*TASK ITEM:* When you reach the line containing "Privacy-Manager (47, 2440)" in the records below, set it down exactly, together with every later line through the end, but not the pictures.
Content starts
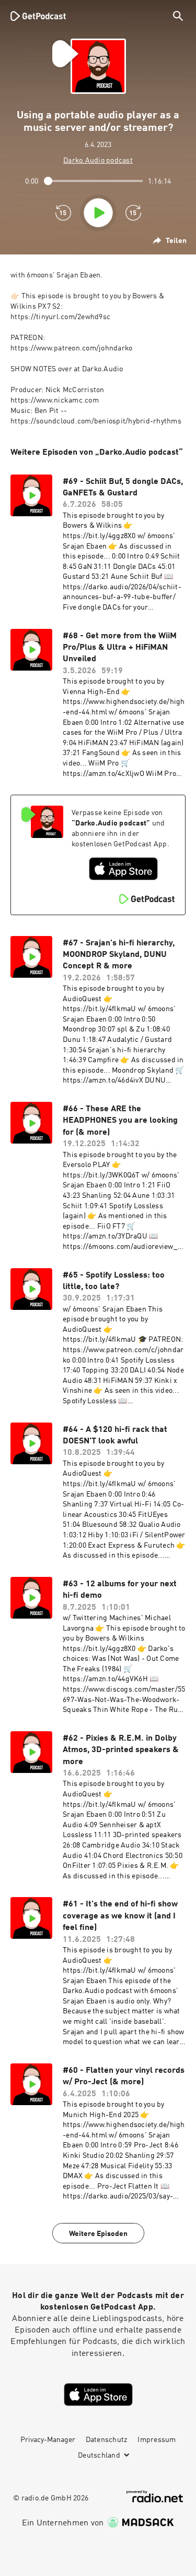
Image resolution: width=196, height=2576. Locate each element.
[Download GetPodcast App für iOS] (123, 868)
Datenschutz (107, 2440)
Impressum (156, 2440)
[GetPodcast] (38, 15)
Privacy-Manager (47, 2440)
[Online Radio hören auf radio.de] (154, 2496)
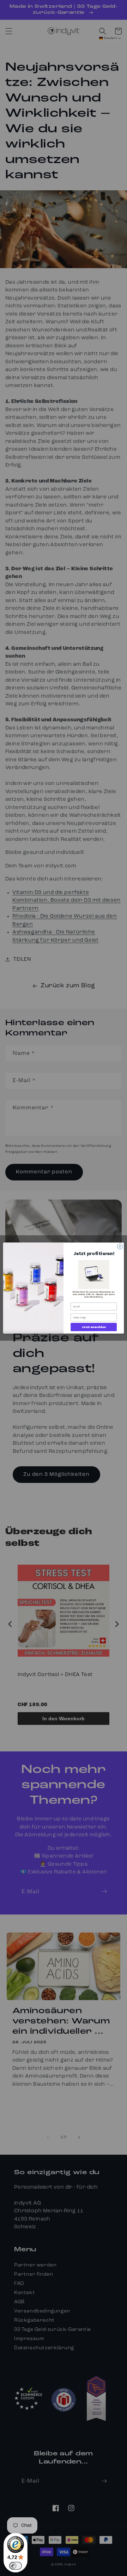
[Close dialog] (119, 1246)
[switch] (15, 2566)
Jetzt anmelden (93, 1327)
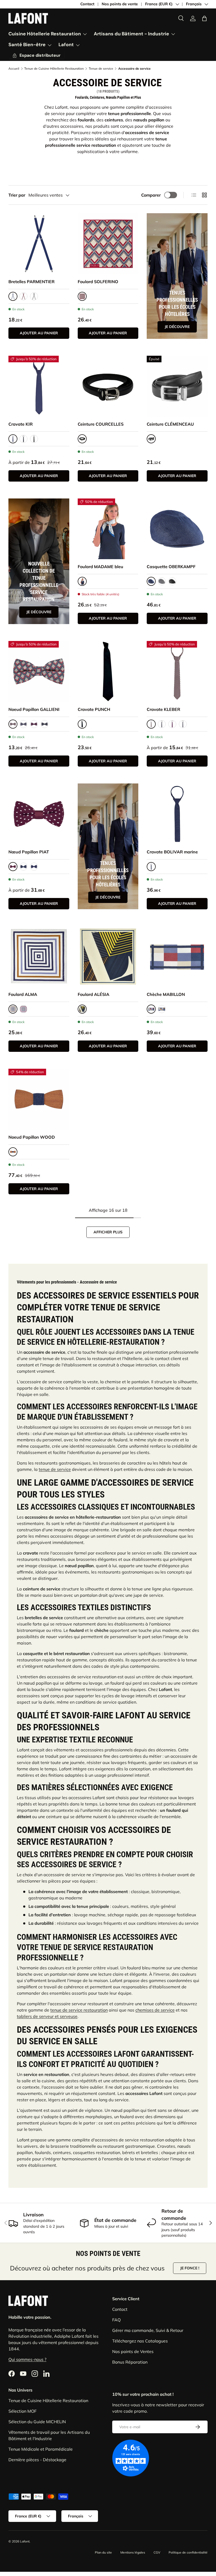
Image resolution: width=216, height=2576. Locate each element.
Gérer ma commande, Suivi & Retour (147, 2330)
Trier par (16, 195)
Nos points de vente (120, 4)
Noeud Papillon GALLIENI (34, 709)
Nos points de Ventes (133, 2351)
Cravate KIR (20, 424)
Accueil (13, 68)
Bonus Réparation (130, 2362)
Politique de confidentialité (188, 2552)
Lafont (25, 2541)
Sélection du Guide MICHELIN (37, 2421)
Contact (87, 4)
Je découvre (177, 326)
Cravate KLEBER (163, 709)
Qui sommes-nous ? (27, 2359)
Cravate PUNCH (94, 709)
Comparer (151, 195)
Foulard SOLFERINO (98, 281)
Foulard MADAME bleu (100, 566)
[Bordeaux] (23, 296)
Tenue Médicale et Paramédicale (40, 2449)
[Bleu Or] (44, 724)
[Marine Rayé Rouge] (23, 1009)
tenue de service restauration (79, 2010)
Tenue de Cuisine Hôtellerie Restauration (54, 68)
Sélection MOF (22, 2411)
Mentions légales (132, 2552)
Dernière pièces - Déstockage (37, 2459)
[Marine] (23, 724)
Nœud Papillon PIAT (28, 851)
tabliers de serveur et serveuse (47, 2016)
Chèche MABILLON (166, 994)
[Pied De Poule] (34, 296)
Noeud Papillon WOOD (31, 1137)
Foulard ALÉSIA (93, 994)
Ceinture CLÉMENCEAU (170, 424)
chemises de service (155, 2010)
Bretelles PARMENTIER (31, 281)
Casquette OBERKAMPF (171, 566)
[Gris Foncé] (23, 439)
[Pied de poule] (162, 581)
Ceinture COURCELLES (101, 424)
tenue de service (55, 1469)
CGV (157, 2552)
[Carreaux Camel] (162, 1009)
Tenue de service (101, 68)
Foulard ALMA (22, 994)
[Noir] (34, 439)
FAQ (116, 2319)
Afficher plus (108, 1232)
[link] (193, 18)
Content ends
*REPLY:*
Privacy-Manager (47, 2440)
[Online Radio hören auf radio.de] (154, 2496)
[Close dialog] (119, 1246)
[switch] (15, 2566)
Jetzt anmelden (93, 1327)
Image resolution: width=216, height=2576. Locate each element.
Gérer ma commande, Suivi & Retour (147, 2330)
Trier par (16, 195)
Nos points de vente (120, 4)
Noeud Papillon GALLIENI (34, 709)
Nos points de Ventes (133, 2351)
Cravate KIR (20, 424)
Accueil (13, 68)
Bonus Réparation (130, 2362)
Politique de confidentialité (188, 2552)
Lafont (25, 2541)
Sélection du Guide MICHELIN (37, 2421)
Contact (87, 4)
Je découvre (177, 326)
Cravate KLEBER (163, 709)
Qui sommes-nous ? (27, 2359)
Cravate PUNCH (94, 709)
Comparer (151, 195)
Foulard SOLFERINO (98, 281)
Foulard MADAME bleu (100, 566)
[Bordeaux] (23, 296)
Tenue Médicale et Paramédicale (40, 2449)
[Bleu Or] (44, 724)
[Marine Rayé Rouge] (23, 1009)
tenue de service restauration (79, 2010)
Tenue de Cuisine Hôtellerie Restauration (54, 68)
Sélection MOF (22, 2411)
Mentions légales (132, 2552)
Dernière pièces - Déstockage (37, 2459)
[Marine] (23, 724)
Nœud Papillon PIAT (28, 851)
tabliers de serveur et serveuse (47, 2016)
Chèche MABILLON (166, 994)
[Pied De Poule] (34, 296)
Noeud Papillon WOOD (31, 1137)
Foulard ALÉSIA (93, 994)
Ceinture CLÉMENCEAU (170, 424)
chemises de service (155, 2010)
Bretelles PARMENTIER (31, 281)
Casquette OBERKAMPF (171, 566)
[Gris Foncé] (23, 439)
[Pied de poule] (162, 581)
Ceinture COURCELLES (101, 424)
tenue de service (55, 1469)
CGV (157, 2552)
[Carreaux Camel] (162, 1009)
Tenue de service (101, 68)
Foulard ALMA (22, 994)
[Noir] (34, 439)
FAQ (116, 2319)
Afficher plus (108, 1232)
[link] (193, 18)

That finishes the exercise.